> Given instruction:
Repeat the lines below word for word, from the line containing "Task: Delete Omeprazole using the trash icon" through the line containing "Looking at the screenshot, I should 299,207.", both included.
- - -
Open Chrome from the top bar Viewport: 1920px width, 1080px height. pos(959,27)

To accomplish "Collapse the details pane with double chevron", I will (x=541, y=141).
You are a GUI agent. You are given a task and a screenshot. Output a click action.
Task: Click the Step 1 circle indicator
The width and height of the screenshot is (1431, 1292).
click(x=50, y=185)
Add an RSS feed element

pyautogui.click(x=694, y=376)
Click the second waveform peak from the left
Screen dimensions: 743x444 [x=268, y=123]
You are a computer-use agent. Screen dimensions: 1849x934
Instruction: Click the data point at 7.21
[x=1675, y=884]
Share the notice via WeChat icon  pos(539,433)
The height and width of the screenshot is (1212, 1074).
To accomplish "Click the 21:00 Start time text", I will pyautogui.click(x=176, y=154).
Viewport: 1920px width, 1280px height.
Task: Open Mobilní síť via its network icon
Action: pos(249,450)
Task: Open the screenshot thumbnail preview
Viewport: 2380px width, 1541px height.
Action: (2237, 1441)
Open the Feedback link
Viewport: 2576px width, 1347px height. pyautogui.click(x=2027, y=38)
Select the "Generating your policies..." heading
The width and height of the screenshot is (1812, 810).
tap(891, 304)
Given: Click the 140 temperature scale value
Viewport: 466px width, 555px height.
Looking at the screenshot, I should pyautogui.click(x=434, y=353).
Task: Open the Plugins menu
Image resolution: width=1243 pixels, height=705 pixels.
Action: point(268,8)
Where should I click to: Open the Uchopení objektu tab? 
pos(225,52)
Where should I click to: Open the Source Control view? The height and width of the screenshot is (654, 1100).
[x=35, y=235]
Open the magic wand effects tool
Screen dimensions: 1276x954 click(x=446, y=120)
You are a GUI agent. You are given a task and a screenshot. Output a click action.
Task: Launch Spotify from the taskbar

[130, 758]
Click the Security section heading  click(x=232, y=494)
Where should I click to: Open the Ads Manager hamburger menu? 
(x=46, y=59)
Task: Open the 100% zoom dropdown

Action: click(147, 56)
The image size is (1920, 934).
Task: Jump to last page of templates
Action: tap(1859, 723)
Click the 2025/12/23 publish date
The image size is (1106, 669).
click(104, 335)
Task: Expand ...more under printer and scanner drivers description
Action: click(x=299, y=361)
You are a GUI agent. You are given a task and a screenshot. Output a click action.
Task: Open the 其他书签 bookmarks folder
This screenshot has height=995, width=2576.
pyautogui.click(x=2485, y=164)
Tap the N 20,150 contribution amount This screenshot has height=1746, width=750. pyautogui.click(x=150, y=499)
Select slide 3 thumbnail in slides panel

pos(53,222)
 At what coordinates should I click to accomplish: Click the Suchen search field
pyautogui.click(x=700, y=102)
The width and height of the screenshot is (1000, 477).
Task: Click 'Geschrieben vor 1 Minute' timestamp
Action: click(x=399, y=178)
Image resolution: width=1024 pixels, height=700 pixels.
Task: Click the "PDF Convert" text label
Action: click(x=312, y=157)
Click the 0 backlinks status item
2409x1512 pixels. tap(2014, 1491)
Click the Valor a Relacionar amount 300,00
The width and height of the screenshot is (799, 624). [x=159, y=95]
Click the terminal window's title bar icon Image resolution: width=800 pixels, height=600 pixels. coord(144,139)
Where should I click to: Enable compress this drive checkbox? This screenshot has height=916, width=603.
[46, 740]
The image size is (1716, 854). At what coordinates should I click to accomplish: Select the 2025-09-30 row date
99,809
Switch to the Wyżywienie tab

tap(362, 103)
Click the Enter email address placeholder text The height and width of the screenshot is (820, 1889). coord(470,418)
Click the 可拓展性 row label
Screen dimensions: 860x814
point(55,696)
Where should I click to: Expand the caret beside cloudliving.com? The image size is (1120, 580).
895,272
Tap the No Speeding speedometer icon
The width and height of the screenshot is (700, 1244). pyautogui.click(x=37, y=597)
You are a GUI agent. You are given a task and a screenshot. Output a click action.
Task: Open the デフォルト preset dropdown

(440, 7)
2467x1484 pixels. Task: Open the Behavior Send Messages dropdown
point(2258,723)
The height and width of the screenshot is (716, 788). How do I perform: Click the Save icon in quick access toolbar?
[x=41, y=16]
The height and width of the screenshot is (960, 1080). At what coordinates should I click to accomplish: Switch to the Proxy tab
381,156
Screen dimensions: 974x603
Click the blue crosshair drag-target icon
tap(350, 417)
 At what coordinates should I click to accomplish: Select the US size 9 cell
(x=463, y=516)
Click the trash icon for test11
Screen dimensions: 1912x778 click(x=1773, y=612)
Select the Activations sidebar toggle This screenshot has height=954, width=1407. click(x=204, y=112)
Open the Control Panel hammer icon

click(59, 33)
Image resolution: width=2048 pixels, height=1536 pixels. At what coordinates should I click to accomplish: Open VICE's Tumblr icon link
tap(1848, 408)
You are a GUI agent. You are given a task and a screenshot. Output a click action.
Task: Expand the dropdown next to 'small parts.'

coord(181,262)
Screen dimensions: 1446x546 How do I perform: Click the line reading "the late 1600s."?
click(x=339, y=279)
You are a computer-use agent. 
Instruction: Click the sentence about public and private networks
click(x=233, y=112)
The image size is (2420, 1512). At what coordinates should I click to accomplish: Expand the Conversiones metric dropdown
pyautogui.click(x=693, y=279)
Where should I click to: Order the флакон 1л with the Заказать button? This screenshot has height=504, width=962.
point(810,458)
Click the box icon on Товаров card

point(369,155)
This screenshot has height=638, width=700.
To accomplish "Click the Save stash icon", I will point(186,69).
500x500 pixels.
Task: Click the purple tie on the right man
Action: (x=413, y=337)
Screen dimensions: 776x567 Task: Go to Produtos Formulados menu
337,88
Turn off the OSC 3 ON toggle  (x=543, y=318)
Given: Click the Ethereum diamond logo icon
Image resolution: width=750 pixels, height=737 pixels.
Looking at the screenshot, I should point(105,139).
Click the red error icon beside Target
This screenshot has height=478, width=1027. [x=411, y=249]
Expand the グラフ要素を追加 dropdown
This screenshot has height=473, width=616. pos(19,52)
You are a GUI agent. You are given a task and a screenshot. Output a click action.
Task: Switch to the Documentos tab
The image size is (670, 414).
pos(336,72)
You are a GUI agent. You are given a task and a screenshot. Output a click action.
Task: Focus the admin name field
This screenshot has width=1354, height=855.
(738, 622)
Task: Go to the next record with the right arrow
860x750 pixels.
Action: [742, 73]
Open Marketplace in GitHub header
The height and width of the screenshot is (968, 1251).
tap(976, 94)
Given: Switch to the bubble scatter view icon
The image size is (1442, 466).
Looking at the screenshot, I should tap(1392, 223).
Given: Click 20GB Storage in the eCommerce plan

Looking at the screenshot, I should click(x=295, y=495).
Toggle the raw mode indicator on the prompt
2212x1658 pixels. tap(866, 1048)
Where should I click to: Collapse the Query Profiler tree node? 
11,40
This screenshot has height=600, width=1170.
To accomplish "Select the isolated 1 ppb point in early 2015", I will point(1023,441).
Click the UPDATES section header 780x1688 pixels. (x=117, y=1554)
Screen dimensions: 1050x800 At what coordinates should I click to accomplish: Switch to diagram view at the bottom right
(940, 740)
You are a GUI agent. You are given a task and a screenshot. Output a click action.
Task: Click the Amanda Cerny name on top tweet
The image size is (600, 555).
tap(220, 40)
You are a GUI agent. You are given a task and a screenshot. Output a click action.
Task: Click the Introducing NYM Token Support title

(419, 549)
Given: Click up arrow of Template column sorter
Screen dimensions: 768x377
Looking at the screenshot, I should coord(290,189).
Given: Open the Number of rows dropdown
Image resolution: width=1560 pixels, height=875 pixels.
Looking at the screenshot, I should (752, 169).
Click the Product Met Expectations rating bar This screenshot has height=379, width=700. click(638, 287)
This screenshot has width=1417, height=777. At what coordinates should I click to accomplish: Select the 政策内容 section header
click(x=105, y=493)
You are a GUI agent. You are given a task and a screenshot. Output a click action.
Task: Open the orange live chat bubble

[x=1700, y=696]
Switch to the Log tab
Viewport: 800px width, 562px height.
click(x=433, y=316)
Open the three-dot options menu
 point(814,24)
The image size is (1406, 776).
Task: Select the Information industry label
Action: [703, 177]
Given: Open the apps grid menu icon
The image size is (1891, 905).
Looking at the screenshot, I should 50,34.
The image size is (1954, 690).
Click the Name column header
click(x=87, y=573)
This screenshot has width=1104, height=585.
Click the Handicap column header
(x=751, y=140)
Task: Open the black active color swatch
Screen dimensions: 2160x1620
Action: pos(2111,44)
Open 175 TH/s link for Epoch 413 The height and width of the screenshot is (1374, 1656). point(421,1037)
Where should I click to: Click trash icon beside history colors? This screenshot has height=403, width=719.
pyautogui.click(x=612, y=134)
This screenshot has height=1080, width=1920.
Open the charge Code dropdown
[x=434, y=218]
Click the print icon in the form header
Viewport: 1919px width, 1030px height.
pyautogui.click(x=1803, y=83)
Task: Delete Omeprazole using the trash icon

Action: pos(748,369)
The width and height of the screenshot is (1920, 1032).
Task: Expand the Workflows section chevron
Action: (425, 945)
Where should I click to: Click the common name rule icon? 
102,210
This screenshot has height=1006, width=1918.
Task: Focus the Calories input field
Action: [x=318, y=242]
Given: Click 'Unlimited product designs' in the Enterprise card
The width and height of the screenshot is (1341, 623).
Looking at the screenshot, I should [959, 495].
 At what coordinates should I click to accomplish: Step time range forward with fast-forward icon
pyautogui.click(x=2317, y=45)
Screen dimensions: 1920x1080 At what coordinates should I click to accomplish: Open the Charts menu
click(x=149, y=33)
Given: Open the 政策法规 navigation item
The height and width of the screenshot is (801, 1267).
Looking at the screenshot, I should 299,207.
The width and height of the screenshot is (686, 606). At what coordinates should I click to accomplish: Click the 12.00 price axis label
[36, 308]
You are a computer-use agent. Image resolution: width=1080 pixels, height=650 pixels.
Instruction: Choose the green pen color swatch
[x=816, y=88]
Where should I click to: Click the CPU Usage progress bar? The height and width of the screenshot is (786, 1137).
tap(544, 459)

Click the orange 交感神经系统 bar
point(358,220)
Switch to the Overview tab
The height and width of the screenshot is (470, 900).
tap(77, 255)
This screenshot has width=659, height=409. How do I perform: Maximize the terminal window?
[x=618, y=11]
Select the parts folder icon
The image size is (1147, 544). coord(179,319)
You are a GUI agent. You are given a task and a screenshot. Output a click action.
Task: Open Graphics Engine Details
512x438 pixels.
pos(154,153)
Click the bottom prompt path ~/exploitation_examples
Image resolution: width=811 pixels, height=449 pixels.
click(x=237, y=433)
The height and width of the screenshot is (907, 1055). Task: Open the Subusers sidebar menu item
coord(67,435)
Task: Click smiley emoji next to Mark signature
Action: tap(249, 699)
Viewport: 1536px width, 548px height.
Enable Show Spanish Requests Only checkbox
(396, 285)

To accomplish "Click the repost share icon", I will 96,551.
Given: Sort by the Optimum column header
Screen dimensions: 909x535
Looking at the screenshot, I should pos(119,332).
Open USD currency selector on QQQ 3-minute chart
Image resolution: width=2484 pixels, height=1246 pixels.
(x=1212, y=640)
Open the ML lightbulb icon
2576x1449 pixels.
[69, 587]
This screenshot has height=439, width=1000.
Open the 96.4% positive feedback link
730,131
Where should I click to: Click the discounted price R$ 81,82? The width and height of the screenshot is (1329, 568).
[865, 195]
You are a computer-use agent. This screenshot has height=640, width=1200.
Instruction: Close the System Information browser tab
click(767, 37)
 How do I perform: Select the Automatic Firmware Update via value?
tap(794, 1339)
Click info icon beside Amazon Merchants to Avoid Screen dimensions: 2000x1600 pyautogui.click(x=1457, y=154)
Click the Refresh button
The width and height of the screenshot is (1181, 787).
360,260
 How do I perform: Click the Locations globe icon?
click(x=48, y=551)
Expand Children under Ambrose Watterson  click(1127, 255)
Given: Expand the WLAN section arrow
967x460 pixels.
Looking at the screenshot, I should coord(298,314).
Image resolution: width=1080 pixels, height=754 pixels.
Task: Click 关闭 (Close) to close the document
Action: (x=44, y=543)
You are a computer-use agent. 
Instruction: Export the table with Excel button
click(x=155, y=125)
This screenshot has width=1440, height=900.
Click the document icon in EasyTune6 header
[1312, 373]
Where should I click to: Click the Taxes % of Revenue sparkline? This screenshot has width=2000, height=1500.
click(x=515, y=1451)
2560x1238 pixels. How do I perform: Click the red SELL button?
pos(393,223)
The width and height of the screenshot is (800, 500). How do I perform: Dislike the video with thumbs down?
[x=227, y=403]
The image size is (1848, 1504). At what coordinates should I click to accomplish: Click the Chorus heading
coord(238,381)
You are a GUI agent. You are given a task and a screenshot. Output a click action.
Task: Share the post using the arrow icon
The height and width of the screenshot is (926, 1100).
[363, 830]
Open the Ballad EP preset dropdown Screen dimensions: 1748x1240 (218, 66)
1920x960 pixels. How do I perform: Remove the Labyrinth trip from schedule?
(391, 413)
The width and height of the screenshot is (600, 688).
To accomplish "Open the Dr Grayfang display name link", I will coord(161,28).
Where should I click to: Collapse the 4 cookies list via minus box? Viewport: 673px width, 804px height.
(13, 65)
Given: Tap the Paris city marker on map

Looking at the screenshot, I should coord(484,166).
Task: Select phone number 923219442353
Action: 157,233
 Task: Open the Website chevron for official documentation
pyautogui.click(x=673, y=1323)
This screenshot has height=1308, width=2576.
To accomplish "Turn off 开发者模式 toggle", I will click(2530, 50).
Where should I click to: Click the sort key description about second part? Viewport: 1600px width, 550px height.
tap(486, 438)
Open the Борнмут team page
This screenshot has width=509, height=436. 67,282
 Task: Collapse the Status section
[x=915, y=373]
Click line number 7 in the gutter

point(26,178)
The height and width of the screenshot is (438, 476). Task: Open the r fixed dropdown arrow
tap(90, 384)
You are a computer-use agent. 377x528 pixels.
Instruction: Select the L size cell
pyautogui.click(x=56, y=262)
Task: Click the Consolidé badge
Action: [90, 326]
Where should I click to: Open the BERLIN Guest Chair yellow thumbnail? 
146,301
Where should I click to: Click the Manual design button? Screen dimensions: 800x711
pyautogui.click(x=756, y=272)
- - -
> Exercise response:
Task: Delete Omeprazole using the trash icon

Action: pos(748,369)
The width and height of the screenshot is (1920, 1032).
Task: Expand the Workflows section chevron
Action: (425, 945)
Where should I click to: Click the common name rule icon? 
102,210
This screenshot has height=1006, width=1918.
Task: Focus the Calories input field
Action: [x=318, y=242]
Given: Click 'Unlimited product designs' in the Enterprise card
The width and height of the screenshot is (1341, 623).
Looking at the screenshot, I should [959, 495].
 At what coordinates should I click to accomplish: Step time range forward with fast-forward icon
pyautogui.click(x=2317, y=45)
Screen dimensions: 1920x1080 At what coordinates should I click to accomplish: Open the Charts menu
click(x=149, y=33)
Given: Open the 政策法规 navigation item
The height and width of the screenshot is (801, 1267).
Looking at the screenshot, I should 299,207.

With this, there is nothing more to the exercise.